Miss Simmons had a wide, lopsided smile that changed the shape of her face, making her look young and hopeful. When she smiled Evie said, “Oh well, all right. I think I’d like to,” without even planning it. Drum was in some far unlighted corner of her mind. She wouldn’t think about him until later. She followed Miss Simmons into the workroom behind the desk, still carrying her books, listening carefully while the job was explained to her. “Could you start today?” Miss Simmons asked. “There are all these cards piled up. Oh, I hope you like it. Some people get the fidgets in libraries. It’s the importance of details that bothers them.”

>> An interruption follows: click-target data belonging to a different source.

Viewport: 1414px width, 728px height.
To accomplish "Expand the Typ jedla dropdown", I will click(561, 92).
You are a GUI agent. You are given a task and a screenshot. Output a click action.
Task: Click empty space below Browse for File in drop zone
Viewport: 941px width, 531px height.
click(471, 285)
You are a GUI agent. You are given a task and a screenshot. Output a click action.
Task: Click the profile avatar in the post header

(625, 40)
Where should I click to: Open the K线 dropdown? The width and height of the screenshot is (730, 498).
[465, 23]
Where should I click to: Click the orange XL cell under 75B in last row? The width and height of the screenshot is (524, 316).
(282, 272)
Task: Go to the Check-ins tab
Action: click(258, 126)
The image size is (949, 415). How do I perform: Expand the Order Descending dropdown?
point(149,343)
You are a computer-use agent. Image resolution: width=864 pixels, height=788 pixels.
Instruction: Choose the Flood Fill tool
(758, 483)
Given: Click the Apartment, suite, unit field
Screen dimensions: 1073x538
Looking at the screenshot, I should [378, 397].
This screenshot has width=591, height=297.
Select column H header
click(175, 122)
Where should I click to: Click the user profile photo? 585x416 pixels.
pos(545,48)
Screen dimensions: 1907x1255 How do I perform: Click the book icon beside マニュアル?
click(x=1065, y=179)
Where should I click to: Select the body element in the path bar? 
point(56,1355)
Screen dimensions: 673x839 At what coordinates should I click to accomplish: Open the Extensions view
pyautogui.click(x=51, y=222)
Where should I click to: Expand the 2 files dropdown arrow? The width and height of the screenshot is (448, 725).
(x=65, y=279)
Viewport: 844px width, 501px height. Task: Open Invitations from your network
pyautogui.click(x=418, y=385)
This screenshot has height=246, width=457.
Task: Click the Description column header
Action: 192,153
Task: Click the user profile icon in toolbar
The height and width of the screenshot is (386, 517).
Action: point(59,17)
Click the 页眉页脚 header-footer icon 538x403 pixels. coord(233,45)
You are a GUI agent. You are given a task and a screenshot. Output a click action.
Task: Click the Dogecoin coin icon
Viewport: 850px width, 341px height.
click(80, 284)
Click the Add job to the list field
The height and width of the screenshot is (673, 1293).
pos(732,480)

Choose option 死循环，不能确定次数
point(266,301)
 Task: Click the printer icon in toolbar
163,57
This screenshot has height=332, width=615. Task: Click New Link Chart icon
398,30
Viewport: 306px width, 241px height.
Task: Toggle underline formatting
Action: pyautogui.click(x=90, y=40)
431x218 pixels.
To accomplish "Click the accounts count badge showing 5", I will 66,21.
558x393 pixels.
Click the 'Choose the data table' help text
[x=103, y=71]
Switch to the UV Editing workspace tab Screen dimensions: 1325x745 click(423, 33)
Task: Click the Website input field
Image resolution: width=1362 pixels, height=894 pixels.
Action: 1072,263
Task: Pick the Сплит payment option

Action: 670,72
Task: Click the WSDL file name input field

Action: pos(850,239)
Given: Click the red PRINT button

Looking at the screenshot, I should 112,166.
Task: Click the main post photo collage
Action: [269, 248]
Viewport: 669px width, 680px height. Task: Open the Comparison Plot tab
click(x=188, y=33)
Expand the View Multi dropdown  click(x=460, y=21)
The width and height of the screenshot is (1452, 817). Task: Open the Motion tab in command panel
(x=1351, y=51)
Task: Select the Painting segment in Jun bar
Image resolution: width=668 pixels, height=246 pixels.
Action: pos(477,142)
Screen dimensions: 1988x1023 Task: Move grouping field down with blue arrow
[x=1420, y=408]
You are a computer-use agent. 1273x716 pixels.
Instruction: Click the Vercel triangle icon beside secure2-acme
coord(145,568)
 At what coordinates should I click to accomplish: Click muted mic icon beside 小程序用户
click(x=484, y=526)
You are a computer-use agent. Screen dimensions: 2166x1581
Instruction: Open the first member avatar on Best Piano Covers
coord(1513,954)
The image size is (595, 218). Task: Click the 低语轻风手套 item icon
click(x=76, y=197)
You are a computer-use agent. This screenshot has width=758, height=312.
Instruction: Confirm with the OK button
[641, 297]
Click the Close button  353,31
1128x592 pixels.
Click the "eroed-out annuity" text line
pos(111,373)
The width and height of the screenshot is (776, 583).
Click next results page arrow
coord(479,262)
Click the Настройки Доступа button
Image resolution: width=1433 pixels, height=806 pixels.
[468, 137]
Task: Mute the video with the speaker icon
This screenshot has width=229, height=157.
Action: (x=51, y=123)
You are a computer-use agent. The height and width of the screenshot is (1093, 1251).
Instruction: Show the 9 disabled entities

But to Evie, importance of details seemed peaceful and lulling. She settled herself on a high stool in the workroom, with an electric heater warming her cold stockinged feet and a mug of cocoa at her elbow. For three solid hours she alphabetized Library of Congress Cards and stacked them in neat little piles. Abbott, Anson, Arden — the cards snapped crisply under her fingers, and when she had finished with the A’s she evened up the corners, slipped a rubber band around them, and moved smoothly into the B’s. “Are you getting tired?” Miss Simmons called. “Do you want to take a break? I know this must seem tedious.” But Evie didn’t get tired all afternoon. At six o’clock, when Miss Simmons moved around the reading room closing blinds and straightening magazines, Evie was sorry to have to go.

Drum was lying on the couch at home with an old copy of Billboard . “What took you so long?” he asked.

“I stopped by the library.”

“Oh,” Drum said.

“Do you — shall I open up some chili?”

“Sure, I reckon.”

He never asked what she had been doing at the library.

She went to work every day that week. Although Miss Simmons kept up a steady patter of tea-party talk Evie stayed silent, soaking up the words and the warmth from the heater as she filled out overdue-reminders. Sometimes she wandered through the reading room with a trolley of books to shelve, and the memorized classification numbers hummed peacefully through her head while she searched for shelf-space. Or she sat behind the circulation desk, swiveling in a wheeled metal chair and stamping first books and then cards — thump-tap, thump-tap — until she was lulled into a trance. People rarely spoke to her. If Violet came by and said, “Hi, Evie. Evie?” Evie looked up with a blank smile for several seconds before she realized who it was.